Os mistérios poçoenses

Têm coisas que foram sonhos. Outras, verdade. Algumas histórias juntaram as verdades aos sonhos. Se explorados, talvez eu possa juntar os mistérios dos sonhos com as histórias da mitologia. Um dia, quem sabe, poderei desenvolver a mitologia poçoense, com as histórias dos Bacos, das Afrodites, dos Eros (essas figuras eram as mais representadas) e de tantos outros que inculcaram as mentes dos nossos conterrâneos.

Nos sonhos, depois da chuva, grandes tanajuras saiam dos buracos. Umas de asas e outras, de corpo liso. Elas cruzavam a linha do jogo de triângulo fincado na terra molhada. De imediato, apareciam os catadores, apreciadores da "bunda de tanajura", para ser frita com manteiga e depois comida como se fosse amendoim, tira gosto... ou para espetá-las em um palito para ouvir o barulho das asas, bem próximas ao ouvido.

Cheguei a sonhar com aquelas formigas como se fossem insetos gigantes e que todas elas moravam em um grande buraco debaixo do Obelisco. Talvez, depois de seis dias e seis noites sem parar de chover, a praça da Prefeitura pudesse estar infestada delas. O buraco era tão grande que engoliu o Obelisco. Sobraram os eucaliptos – eles eram grandes demais e suportavam tantas formigas gigantes nos seus troncos. Quando o portão do Alexandre Porfírio se fechava, eu me sentia protegido mas ainda imaginava - e se elas resolvessem se abrigar no porão da escola? E se empurrassem as tábuas do assoalho?

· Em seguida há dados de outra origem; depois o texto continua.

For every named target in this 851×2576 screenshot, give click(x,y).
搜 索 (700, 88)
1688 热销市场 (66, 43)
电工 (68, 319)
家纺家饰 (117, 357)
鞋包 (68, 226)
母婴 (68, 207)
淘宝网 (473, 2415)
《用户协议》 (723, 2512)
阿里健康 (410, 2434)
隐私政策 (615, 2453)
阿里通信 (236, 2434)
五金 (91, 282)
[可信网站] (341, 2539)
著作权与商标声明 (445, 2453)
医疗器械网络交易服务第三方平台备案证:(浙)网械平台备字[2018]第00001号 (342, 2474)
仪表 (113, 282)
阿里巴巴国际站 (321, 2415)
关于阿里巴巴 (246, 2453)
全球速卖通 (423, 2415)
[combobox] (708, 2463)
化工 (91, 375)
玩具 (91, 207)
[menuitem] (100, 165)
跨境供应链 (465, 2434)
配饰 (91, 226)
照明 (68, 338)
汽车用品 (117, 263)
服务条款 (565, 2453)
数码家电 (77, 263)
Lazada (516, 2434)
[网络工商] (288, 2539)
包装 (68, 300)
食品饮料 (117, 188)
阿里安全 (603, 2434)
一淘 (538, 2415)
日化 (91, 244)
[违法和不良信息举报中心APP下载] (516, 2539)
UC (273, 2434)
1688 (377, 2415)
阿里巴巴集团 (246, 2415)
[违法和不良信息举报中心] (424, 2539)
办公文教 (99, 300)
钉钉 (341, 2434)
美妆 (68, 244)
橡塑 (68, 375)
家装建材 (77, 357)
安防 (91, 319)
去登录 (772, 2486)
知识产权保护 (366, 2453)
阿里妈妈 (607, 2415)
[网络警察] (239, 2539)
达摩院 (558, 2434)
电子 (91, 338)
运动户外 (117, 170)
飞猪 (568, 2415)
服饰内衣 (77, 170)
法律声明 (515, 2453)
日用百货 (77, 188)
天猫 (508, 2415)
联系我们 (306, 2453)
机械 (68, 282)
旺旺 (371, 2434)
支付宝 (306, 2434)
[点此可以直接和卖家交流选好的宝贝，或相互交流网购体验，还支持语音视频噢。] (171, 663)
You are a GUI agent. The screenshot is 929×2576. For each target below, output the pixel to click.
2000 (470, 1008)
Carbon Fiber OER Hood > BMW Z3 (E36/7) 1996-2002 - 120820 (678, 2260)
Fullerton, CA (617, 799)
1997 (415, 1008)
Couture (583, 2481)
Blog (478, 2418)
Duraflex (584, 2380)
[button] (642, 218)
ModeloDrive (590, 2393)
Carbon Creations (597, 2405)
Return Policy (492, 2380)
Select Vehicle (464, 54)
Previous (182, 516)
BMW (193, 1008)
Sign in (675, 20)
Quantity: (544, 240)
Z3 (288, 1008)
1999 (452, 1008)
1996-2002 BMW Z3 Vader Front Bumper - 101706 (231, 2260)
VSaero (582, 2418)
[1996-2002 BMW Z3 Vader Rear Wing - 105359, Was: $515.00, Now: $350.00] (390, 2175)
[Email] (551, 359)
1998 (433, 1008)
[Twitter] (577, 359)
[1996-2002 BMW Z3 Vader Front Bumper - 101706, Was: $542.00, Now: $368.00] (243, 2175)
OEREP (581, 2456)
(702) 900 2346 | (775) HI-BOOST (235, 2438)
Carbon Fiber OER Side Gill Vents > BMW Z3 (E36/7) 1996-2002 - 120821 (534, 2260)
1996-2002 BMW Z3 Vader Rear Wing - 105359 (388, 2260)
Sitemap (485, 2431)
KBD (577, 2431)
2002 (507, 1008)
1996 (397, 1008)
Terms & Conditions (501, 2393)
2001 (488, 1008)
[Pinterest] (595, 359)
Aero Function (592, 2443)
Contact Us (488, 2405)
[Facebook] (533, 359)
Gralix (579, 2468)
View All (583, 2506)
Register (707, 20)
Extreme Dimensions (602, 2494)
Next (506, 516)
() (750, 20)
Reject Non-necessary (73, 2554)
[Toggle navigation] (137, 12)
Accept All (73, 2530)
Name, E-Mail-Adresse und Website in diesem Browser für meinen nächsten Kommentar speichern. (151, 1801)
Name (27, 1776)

Sem a chuva, vinham os umbus. Eram tantos os meninos com latas cheias, que ainda questiono quando passo na BR116: cada um deles [menino], foi a transformação do umbu que não fora colhido no ano anterior? O umbu virou menino? E se os pés de umbu, quando velhos, se transformassem em velhas mulheres? Isso está mais perto da realidade, basta ver a quantidade de mulheres vendendo umbu na estrada.

Sonho à parte, chegava a época da "gabiraba" e começava aquela "romaria" para a braúna da estrada da Cachoeirinha. A crendice do povo dizia que a árvore ardia em chamas todas as noites e a luz podia ser vista do campo de aviação. Ninguém passava por lá à meia noite. Durante o dia, não se avistava nenhum galho queimado. Como podia ser aquele mistério? Na dúvida, eu nunca me arrisquei a entrar sozinho para catar gabiraba naquele mato. A extinção da fruta acabou também com aquele tanto de mulheres sentadas no jardim da praça principal.

Mas quem não se lembra da mulher macho? Havia a história que ela era homem durante seis meses e nos outros seis, mulher. Ainda por cima, mesmo quando mulher, vestia-se parecida com um homem e pedalava uma bicicleta.

Também, muitos boêmios e amantes da noite sabiam que a meia noite era "as horas mortas", a hora em que a cachoeira parava. Da janela daquele prostíbulo, se avistava o cemitério. Acho que por isso ninguém tinha coragem de tomar cafezinho olhando por ela. Na volta pra casa, o passo era apressado em frente ao muro do cemitério. O frio doía na alma, literalmente. Na passagem pela lateral da igreja, já aliviado do medo das almas, ouvia a rasga mortalha [coruja], anunciando que alguém poderia morrer em três segundos, três minutos, três horas, três meses ou em três anos.

A superstição sempre fazia alguém bater à porta daquele que no quintal da casa tivesse um eucalipto plantado. A árvore não podia ultrapassar o nível da cumeeira. Se isso acontecesse, morreria o dono da casa. Então, nossos preocupados conterrâneos cuidavam de avisar aos menos crédulos e convencê-los de que o topo da árvore deveria ser cortado.

Lembro-me da história da mulher sem cabeça na estrada de Conquista e toda vez que viajo não me sai do pensamento – Deus que me livre!!! Mas ainda prefiro as crendices e os mistérios mais leves, como os pedidos nas estrelas cadentes ou do ganhador de galinha, das sandálias viradas e do leite com abacaxi.